What is a Colonoscopy?
A colonoscopy is a procedure where a flexible telescope (colonoscope) is passed around the large intestine (colon and rectum) via the anus, to the portion of the colon where the small intestine enters. It allows the doctor to see the inside of the bowel on a video screen and to perform procedures such as a biopsy, removal of polyps, marking of polyps (with ink), and treatments for bleeding. The procedure takes 30 to 60 minutes.
How am I prepared?
In order to obtain clear views, it is important that the bowel is thoroughly cleaned of all residue. Patients usually report that this is the most unpleasant part of the procedure. You will need to follow a special diet and drink a quantity of “bowel prep” solution.

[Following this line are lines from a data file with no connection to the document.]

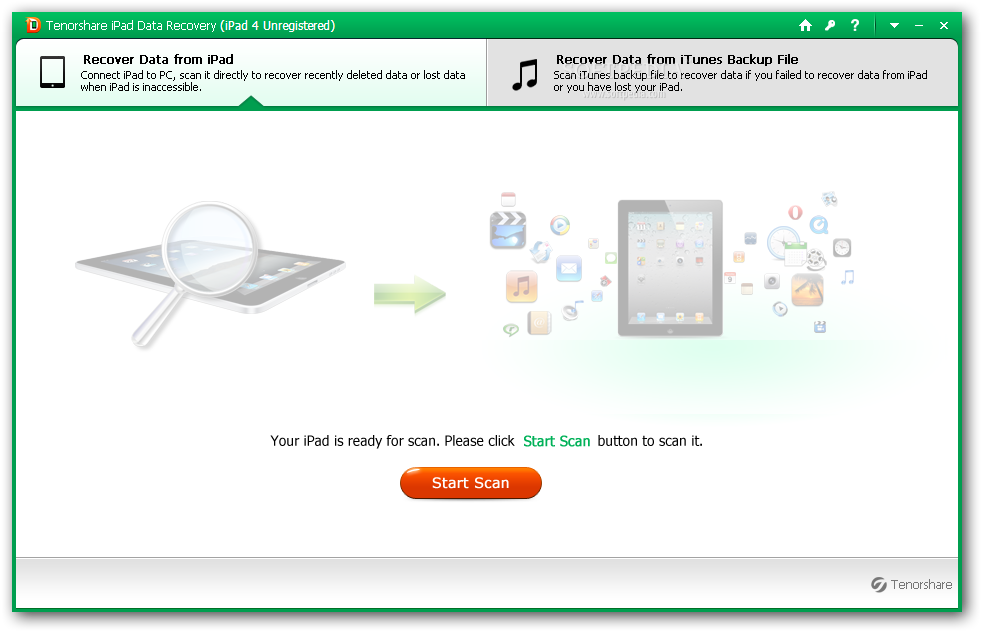
Task: Click the clapperboard video icon near iPad
Action: 508,231
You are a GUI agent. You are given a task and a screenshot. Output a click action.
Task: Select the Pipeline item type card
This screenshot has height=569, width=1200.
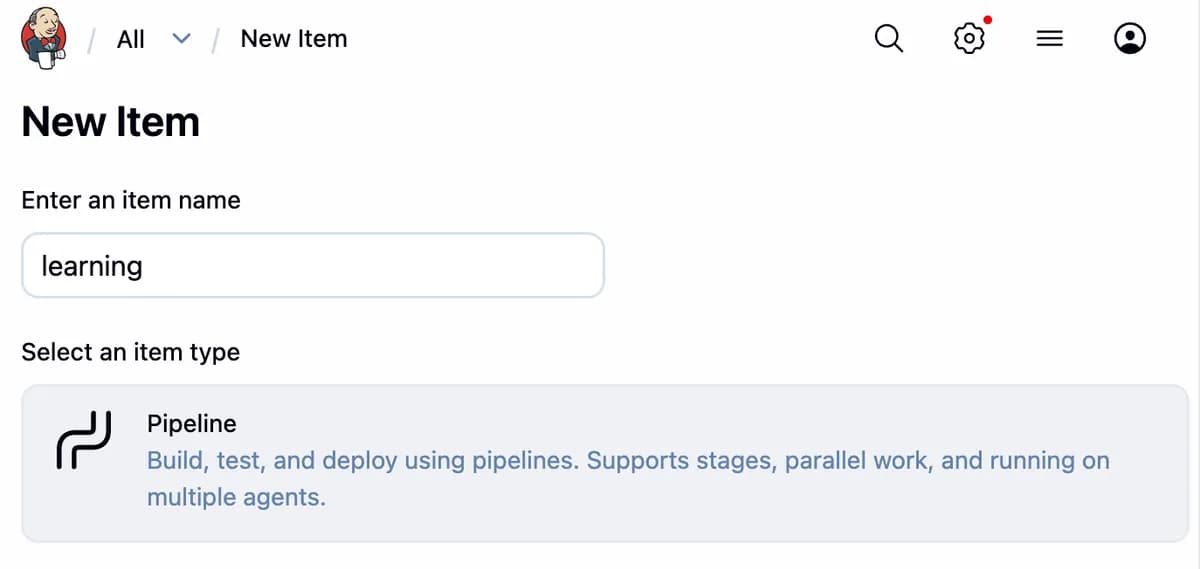click(605, 463)
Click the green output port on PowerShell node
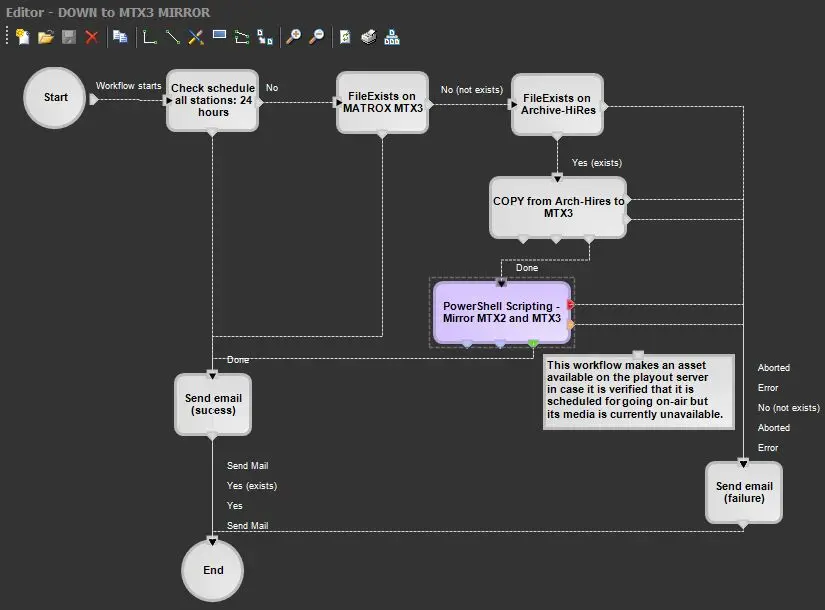The image size is (825, 610). pos(533,344)
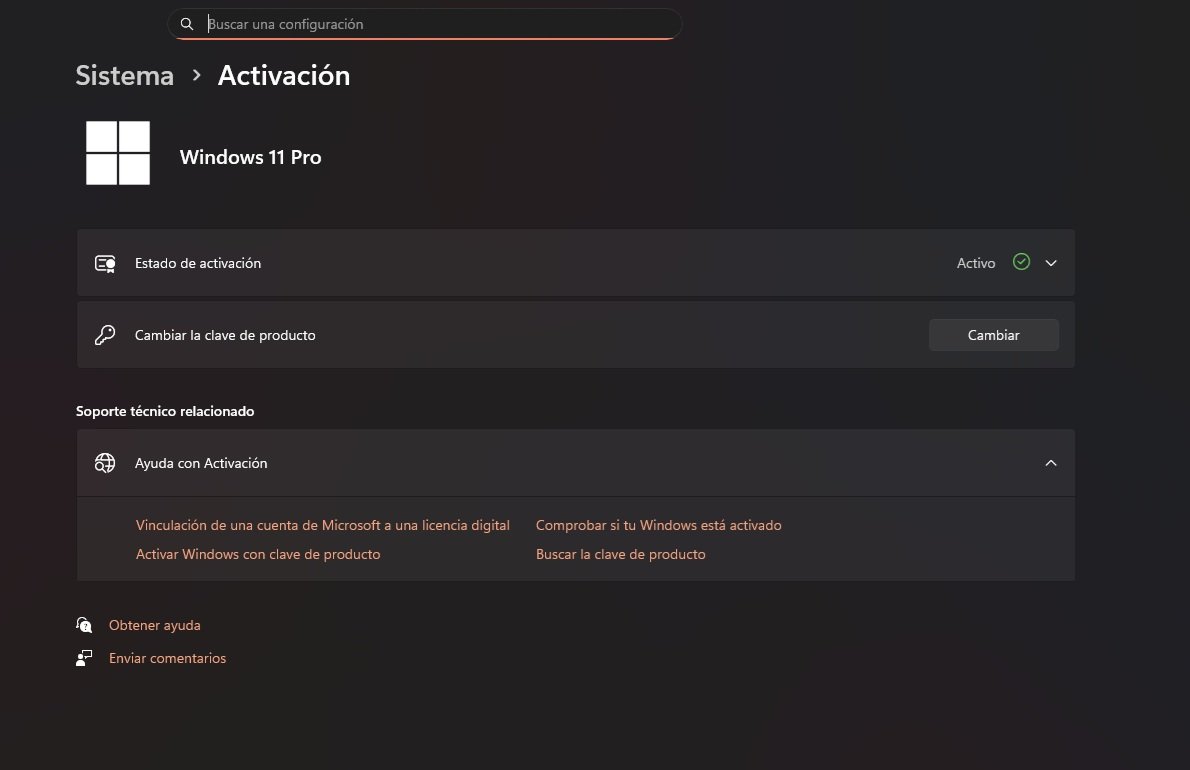Open Comprobar si tu Windows está activado
The image size is (1190, 770).
(x=658, y=525)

What about my usual medications?
In general, these should all be taken as usual. Exception will include:
- Warfarin or other blood thinning drugs
- Aspirin or other anti-inflammatory drugs
- Insulin or other diabetic tablets
- Iron supplements
- Any herbal drugs (you will need to check with the manufacturers as to what these contain).

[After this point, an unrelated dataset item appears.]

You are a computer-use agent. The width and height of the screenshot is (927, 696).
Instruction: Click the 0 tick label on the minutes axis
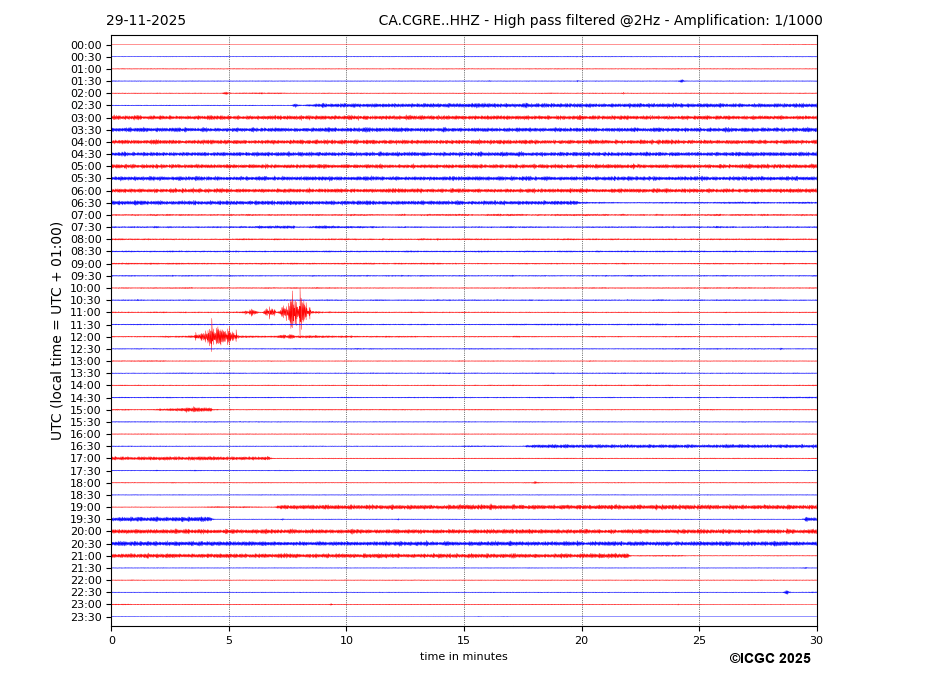pos(112,640)
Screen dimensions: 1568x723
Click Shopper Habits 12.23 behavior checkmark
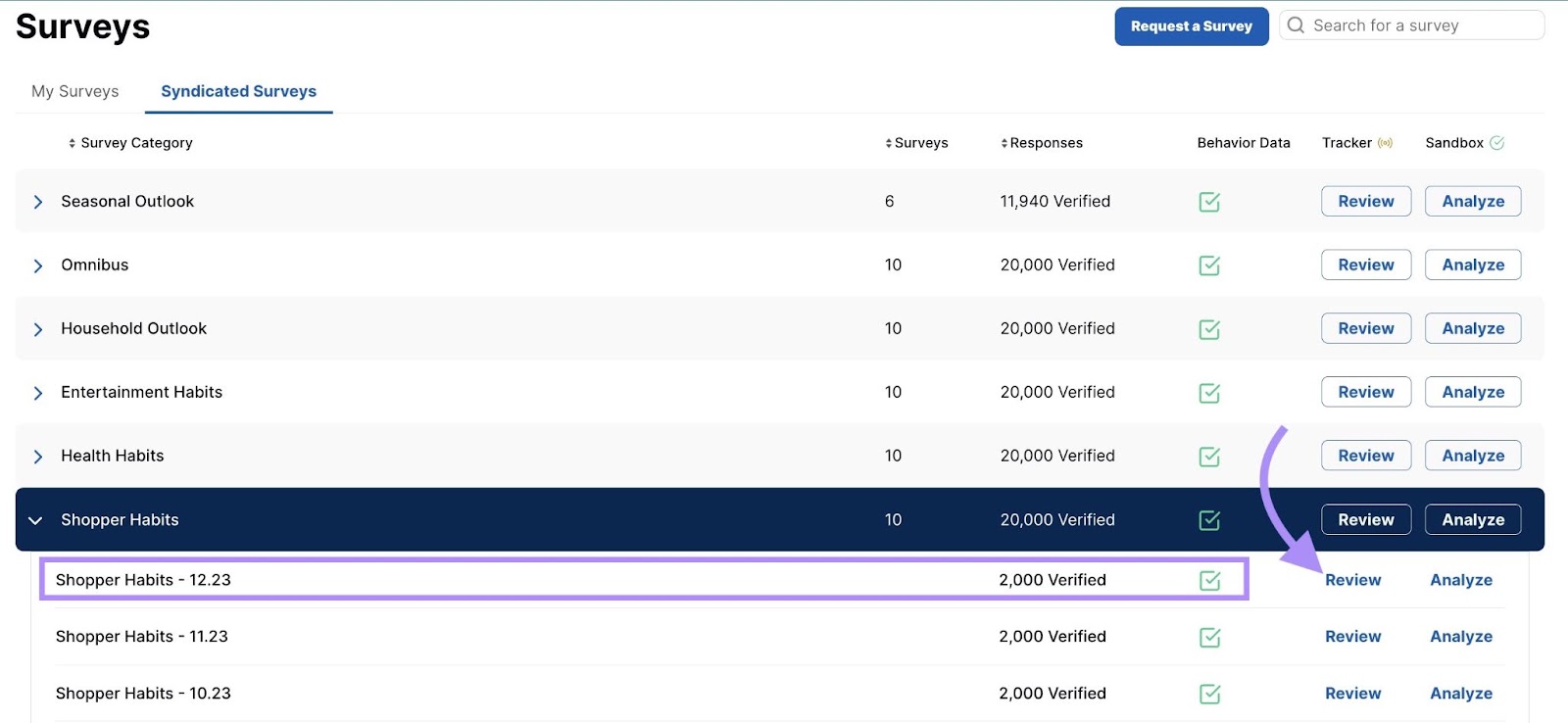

The need to stop these medications will be discussed with Dr Petersen beforehand.
It is also necessary to inform the anaesthetist of all medications, past medical history, and any allergies.
Will I be awake during the procedure?
An anaesthetist will usually be present and you will have the opportunity to discuss this further with him/her. Although it is not normally described as a general anaesthetic, you will be heavily sedated and often will not recall the procedure.
What if something abnormal is found?
If possible, it will be dealt with at the time of the procedure. Polyps can often be removed, but if it is too large or if a cancer is found, biopsies can be collected.
What are polyps?
A polyp is an abnormal growth on the inner lining of the bowel. Although they are not usually cancerous, most will grow into cancer with time. Removing polyps is an important means of preventing bowel cancer.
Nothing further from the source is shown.